May 16, 2021 12:57:56 am
MUMBAI’S DAILY Covid-19 Test Positivity Rate is showing a steady decline from 27.94 per cent on April 4 – when the city recorded its highest single-day cases at 11,206 – to 6.57 per cent on May 14, when the number dropped to 1,657.
Test Positivity Rate (TPR) is the percentage of people who have test positive for the virus from among all those who have undergone tests. It helps health officials find the current level of virus transmission in the community and also get an understanding on whether enough tests are being conducted when compared to the number of people getting infected.
TPR is high when most people who are getting tested are infected and is low when most samples test negative.
The city’s TPR, has remained below 10 per cent since May 6, should also be viewed in co-relation with the number of daily tests being conducted. Trends show that when test numbers declined, the TPR went up.
However, with Mumbai currently conducting around 30,000 tests a day, the reduced TPR is indicating that the infection is coming under control.
“TPR is fundamentally estimated because we want to eliminate the testing frequency. We have to consider all factors, yardsticks and not just TPR. TPR is not the indicator of the number of tests being conducted, it is a complex indicator. Trends show that the less number of tests are conducted, the more will be the TPR,” said Dr Shashank Joshi, a state Covid-19 task force member.
Questions, however, are being raised about the decrease in the number of daily tests being conducted in the city. The number has declined from 51,319 on April 3 to 43,525 on April 29. Typically, the number of daily tests have fallen over the weekend. On all four Sundays in April, the figure remained below 40,000, with the lowest at 28,328 on April 25.
The number of daily tests being conducted between May 6 and May 14 has been in the range of 25,000 to 35,000.
“We also need to recognise that along with TPR, we are looking at the doubling rate, recovery rate, drop in active cases and case fatality rate. I still feel that we need to increase the number of tests, but overall, the trend is clear that infection rate is coming down,” said Joshi.
Civic officials said that before the state government announced stricter curbs on the movement of people on April 21, they were testing people at crowded areas such as daily markets, malls and railway stations.
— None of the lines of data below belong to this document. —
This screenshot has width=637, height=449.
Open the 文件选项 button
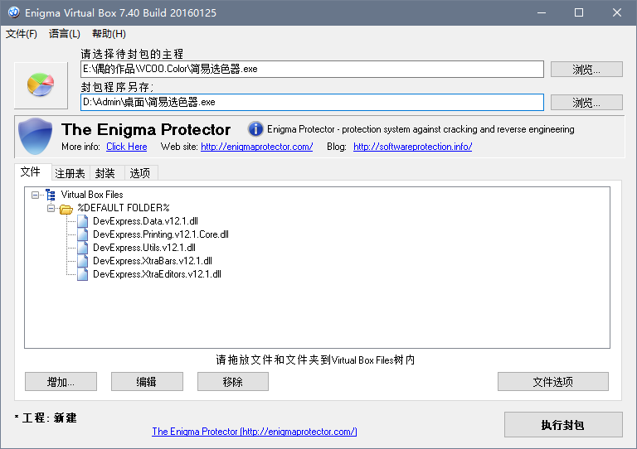[x=552, y=382]
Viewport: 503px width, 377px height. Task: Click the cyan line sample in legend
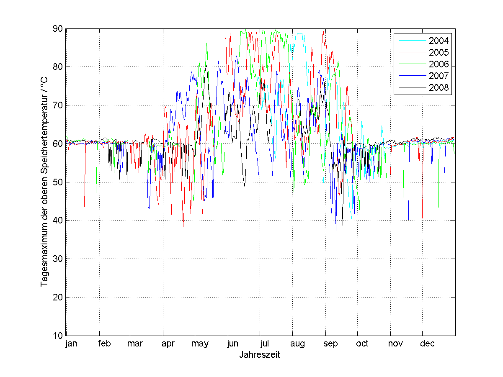point(410,41)
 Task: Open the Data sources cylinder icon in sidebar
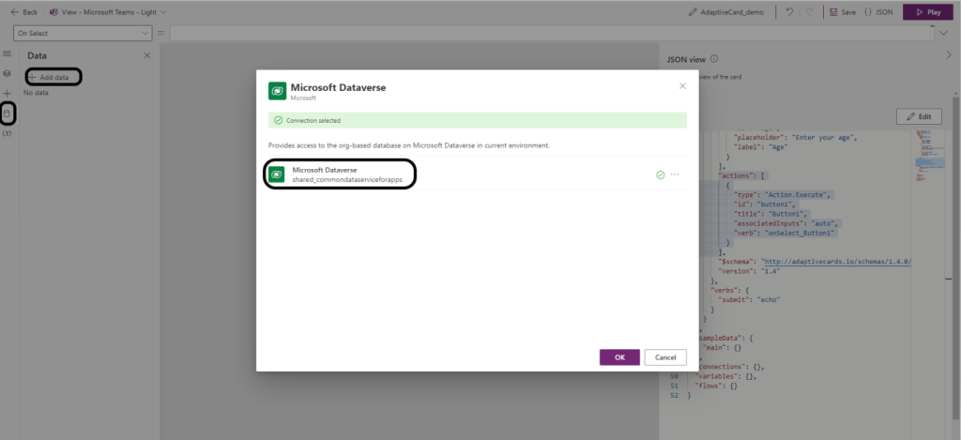[8, 114]
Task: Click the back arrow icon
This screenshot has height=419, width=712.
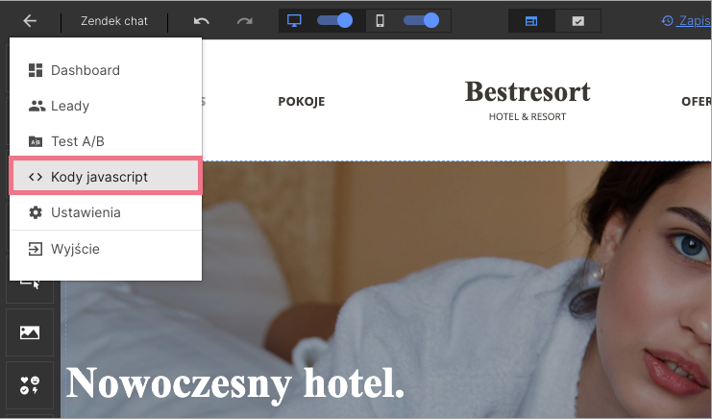Action: click(30, 20)
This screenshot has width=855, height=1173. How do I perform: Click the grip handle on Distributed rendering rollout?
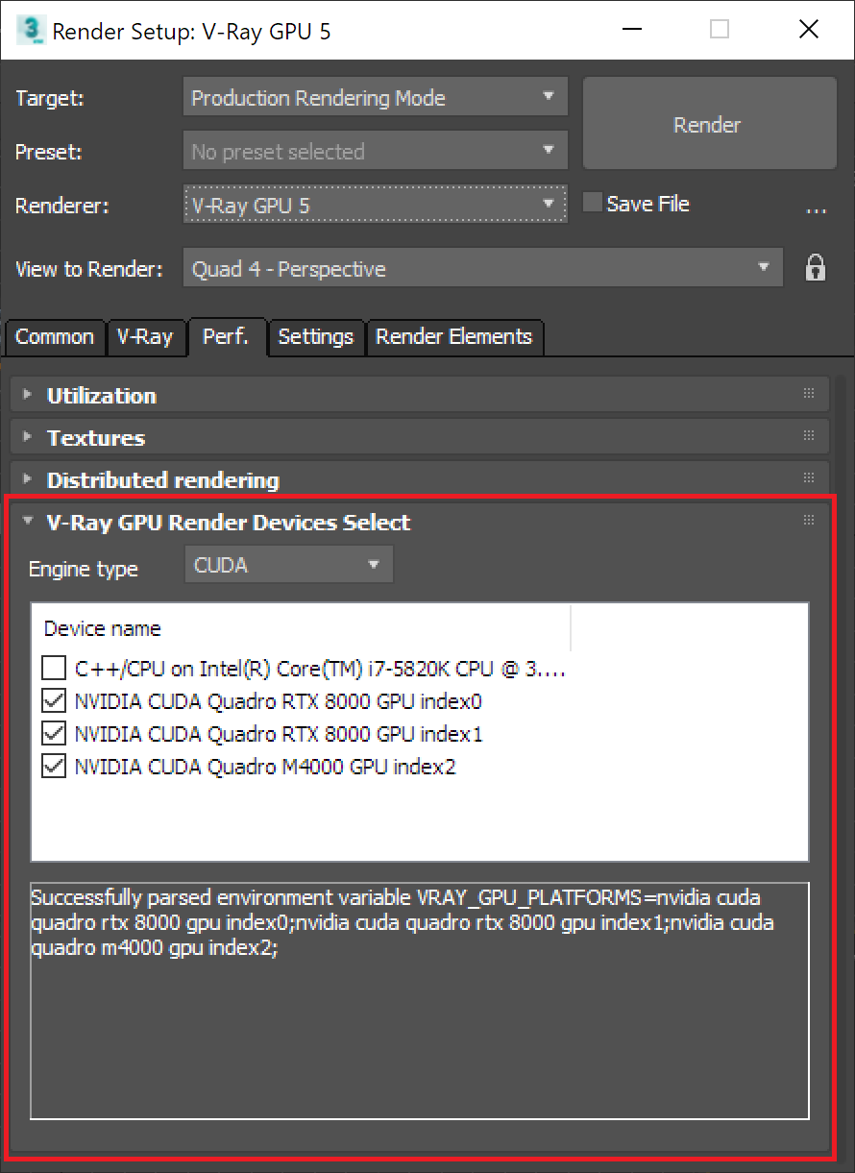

“Currently, we are conducting targeted testing – people with symptoms and contacts of the infected. If there are over five cases in a single building, we are setting up testing camps. However, such instances have drastically reduced. The number of people coming to private labs as well as in walk-in and free facilities set up at health posts to get tested have also reduced,” said Kiran Dighavkar, Assistant Municipal Commissioner, G-North ward.
Joshi added: “There are many reasons why the test frequency has gone down – primarily being the change in ICMR guidelines that has stopped repeat tests for individuals, leading to straight 30 per cent decline in the numbers. Number of asymptomatic individuals seeking to undergo tests have reduced. Also, no elective surgery and very less non-Covid hospitalisation taking place currently, which require a negative test report.”
The Indian Council of Medical Research on May 4 had updated its testing guidelines, stating that “RT-PCR tests must not be repeated in any individual who has tested positive once either by RAT (rapid antigen test) or RT-PCR” to reduce the burden on laboratories.
“The need for RT-PCR tests in healthy individuals undertaking inter-state domestic travel may be completely removed,” it had added.